● SEZIONE DEL DOCUMENTO
........
Ho sempre pensato ai videogiochi come una valida forma di alternativa, ma mai avrei pensato che potessero generare isolamento sociale. Almeno fino a oggi. Quanti di voi si sono chiusi a chiave in cameretta, con solo uno schermo e una console come uniche forme di compagnia e intrattenimento? Avete mai saltato cena e fatto arrabbiare vostra madre pur di sconfiggere il boss finale (ed evitare un lunghissimo respawn)? Chi di voi ha preferito una partita a FIFA 20 piuttosto che una cena con gli amici? Tanti, pochi, non importa. Ciò che conta è che anche solo uno di questi innocui, ma non innocenti gesti, possono nascondere delle serie problematiche sociali e psicologiche, che in casi molto gravi, possono spingere alla morte una persona.
Tutto vero, è gia successo.
500.000 casi accertati in Giappone, 100.000 in Italia.
........
Voci di dati salvate:
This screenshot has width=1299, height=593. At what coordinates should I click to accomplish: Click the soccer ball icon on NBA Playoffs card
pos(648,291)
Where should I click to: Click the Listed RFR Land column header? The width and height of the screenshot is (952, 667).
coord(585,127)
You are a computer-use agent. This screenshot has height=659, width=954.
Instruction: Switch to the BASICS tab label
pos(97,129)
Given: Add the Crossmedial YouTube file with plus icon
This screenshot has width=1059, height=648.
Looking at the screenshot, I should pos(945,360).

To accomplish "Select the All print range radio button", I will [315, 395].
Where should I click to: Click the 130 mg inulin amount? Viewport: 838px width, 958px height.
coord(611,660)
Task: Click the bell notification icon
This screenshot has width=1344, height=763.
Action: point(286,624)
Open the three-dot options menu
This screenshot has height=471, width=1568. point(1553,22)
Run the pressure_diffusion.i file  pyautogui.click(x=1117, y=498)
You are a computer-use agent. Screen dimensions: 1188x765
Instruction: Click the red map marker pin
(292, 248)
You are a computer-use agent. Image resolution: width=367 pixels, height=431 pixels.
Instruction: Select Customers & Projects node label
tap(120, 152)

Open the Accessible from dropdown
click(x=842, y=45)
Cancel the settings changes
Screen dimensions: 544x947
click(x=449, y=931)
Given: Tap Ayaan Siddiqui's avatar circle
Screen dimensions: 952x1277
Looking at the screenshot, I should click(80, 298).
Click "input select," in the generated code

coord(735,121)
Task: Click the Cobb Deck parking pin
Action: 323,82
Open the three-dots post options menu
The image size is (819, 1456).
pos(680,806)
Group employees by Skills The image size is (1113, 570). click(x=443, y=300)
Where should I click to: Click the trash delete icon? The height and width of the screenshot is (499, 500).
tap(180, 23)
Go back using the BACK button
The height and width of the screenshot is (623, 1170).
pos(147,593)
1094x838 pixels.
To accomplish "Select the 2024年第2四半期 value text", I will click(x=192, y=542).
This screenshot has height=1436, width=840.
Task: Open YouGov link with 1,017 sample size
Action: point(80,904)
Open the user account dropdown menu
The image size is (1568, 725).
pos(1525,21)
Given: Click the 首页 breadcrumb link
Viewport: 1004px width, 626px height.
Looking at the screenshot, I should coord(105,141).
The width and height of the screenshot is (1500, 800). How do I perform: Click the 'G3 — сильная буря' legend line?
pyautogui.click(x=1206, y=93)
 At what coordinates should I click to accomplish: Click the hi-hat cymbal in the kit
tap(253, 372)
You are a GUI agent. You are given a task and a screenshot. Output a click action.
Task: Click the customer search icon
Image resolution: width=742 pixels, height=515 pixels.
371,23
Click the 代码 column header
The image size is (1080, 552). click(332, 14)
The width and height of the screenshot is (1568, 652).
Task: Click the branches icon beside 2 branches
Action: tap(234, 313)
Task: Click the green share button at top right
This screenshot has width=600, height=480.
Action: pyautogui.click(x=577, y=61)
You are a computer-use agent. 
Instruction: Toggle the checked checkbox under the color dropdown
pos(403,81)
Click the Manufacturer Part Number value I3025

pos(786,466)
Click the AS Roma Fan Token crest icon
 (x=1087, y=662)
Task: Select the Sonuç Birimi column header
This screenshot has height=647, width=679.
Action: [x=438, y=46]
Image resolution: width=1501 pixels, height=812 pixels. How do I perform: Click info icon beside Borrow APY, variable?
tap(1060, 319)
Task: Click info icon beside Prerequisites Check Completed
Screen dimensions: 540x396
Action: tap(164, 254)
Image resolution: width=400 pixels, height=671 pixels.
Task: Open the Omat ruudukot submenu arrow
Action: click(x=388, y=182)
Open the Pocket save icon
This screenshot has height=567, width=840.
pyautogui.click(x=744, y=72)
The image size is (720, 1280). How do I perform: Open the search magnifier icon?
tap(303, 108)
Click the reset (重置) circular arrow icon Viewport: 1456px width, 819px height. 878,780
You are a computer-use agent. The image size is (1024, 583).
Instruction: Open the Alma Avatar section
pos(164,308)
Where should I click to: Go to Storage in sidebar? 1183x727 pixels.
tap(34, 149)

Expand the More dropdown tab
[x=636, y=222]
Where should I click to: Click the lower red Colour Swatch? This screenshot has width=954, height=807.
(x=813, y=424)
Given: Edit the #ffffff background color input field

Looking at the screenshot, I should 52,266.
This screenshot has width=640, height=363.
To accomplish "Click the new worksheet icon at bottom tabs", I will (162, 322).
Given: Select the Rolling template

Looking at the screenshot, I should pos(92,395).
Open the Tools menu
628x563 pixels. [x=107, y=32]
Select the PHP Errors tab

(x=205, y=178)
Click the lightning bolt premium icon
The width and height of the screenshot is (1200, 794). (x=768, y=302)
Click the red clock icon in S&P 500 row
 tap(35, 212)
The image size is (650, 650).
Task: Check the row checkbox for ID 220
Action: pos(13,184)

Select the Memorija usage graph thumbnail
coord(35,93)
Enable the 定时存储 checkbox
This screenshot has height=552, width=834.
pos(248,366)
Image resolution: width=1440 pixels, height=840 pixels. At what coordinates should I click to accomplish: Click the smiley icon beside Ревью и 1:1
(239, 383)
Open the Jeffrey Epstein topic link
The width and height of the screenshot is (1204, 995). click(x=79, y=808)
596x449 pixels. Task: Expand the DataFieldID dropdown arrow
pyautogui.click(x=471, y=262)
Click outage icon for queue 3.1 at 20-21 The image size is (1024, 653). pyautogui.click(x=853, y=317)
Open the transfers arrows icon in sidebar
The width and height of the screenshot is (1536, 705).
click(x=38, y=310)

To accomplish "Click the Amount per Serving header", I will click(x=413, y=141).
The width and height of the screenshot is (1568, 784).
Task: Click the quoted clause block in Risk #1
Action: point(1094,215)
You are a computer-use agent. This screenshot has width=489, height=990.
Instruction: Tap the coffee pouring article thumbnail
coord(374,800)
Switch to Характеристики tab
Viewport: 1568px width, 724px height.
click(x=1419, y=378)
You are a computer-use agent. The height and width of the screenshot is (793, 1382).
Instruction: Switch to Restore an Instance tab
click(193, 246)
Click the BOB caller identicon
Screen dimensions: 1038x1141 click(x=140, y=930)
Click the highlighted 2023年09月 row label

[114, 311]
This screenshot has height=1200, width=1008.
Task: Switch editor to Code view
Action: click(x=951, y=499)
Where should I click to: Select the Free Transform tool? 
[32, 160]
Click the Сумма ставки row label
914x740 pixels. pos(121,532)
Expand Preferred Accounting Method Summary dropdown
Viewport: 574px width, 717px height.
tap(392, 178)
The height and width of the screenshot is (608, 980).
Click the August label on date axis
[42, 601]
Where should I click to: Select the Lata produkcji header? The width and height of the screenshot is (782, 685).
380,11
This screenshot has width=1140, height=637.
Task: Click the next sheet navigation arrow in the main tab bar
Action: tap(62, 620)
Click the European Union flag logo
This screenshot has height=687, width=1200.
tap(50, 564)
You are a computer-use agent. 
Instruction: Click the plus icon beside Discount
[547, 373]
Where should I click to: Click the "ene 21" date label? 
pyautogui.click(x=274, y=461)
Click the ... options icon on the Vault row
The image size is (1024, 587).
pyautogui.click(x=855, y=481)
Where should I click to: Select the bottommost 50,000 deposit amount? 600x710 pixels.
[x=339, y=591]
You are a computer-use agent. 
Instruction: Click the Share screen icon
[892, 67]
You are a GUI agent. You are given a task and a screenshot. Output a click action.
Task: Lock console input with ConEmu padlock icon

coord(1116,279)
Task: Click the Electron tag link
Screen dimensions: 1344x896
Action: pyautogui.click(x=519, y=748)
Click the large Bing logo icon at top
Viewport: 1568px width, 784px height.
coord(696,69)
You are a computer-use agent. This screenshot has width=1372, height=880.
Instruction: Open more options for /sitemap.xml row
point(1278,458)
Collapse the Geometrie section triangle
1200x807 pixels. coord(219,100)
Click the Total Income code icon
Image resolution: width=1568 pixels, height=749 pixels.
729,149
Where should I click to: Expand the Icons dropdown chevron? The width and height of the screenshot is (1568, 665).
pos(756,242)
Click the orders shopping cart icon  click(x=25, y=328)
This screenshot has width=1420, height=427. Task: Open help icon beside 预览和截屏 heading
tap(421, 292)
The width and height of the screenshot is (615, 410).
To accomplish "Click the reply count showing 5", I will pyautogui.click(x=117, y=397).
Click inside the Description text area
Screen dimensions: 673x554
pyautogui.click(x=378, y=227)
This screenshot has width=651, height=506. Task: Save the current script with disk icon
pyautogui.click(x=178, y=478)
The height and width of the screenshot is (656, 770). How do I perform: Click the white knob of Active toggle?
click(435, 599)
........
● COSA SI CHIEDE
Riporta per intero il testo sui videogiochi e l'isolamento sociale, senza cambiare nulla.

● RISPOSTA
Ho sempre pensato ai videogiochi come una valida forma di alternativa, ma mai avrei pensato che potessero generare isolamento sociale. Almeno fino a oggi. Quanti di voi si sono chiusi a chiave in cameretta, con solo uno schermo e una console come uniche forme di compagnia e intrattenimento? Avete mai saltato cena e fatto arrabbiare vostra madre pur di sconfiggere il boss finale (ed evitare un lunghissimo respawn)? Chi di voi ha preferito una partita a FIFA 20 piuttosto che una cena con gli amici? Tanti, pochi, non importa. Ciò che conta è che anche solo uno di questi innocui, ma non innocenti gesti, possono nascondere delle serie problematiche sociali e psicologiche, che in casi molto gravi, possono spingere alla morte una persona.
Tutto vero, è gia successo.
500.000 casi accertati in Giappone, 100.000 in Italia.